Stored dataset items
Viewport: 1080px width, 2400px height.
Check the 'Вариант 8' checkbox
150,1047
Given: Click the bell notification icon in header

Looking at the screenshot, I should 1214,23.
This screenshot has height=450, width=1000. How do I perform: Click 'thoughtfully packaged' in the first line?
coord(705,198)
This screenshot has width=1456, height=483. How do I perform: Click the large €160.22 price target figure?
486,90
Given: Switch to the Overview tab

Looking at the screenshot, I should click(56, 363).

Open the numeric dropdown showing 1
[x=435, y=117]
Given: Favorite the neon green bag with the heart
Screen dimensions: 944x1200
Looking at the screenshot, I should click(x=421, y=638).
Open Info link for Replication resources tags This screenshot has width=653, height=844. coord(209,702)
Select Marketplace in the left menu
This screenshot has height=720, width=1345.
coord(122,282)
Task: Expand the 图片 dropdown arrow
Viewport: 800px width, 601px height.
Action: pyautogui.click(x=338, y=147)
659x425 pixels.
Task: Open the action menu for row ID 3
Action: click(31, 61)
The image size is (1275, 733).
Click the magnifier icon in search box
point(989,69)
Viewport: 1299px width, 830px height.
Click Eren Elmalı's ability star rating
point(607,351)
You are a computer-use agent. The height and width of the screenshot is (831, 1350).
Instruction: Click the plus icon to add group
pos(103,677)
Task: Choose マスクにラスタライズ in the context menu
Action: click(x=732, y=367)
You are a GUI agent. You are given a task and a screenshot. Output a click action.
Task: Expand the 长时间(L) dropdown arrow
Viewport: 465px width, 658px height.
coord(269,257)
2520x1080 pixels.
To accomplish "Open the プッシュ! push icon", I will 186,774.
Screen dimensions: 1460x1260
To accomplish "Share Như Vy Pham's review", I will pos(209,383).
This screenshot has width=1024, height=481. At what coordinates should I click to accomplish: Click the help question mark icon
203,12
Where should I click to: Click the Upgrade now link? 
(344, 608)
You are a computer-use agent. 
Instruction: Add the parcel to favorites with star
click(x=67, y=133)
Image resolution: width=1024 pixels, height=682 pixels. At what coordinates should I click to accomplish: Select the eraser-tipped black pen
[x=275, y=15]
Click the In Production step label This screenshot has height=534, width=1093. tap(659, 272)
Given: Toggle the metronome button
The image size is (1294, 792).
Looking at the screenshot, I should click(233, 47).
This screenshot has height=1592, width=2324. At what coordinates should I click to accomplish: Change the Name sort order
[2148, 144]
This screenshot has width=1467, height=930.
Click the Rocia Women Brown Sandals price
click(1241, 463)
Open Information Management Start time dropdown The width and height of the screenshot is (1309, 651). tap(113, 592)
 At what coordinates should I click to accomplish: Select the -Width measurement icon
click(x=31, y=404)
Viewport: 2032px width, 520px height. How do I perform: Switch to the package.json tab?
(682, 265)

• EXERCISE
Every line of the entries that includes "computer" must be copied into the answer.

• REPLY TO THE EXERCISE
You are a computer-use agent. The height and width of the screenshot is (831, 1350).
You are a computer-use agent. 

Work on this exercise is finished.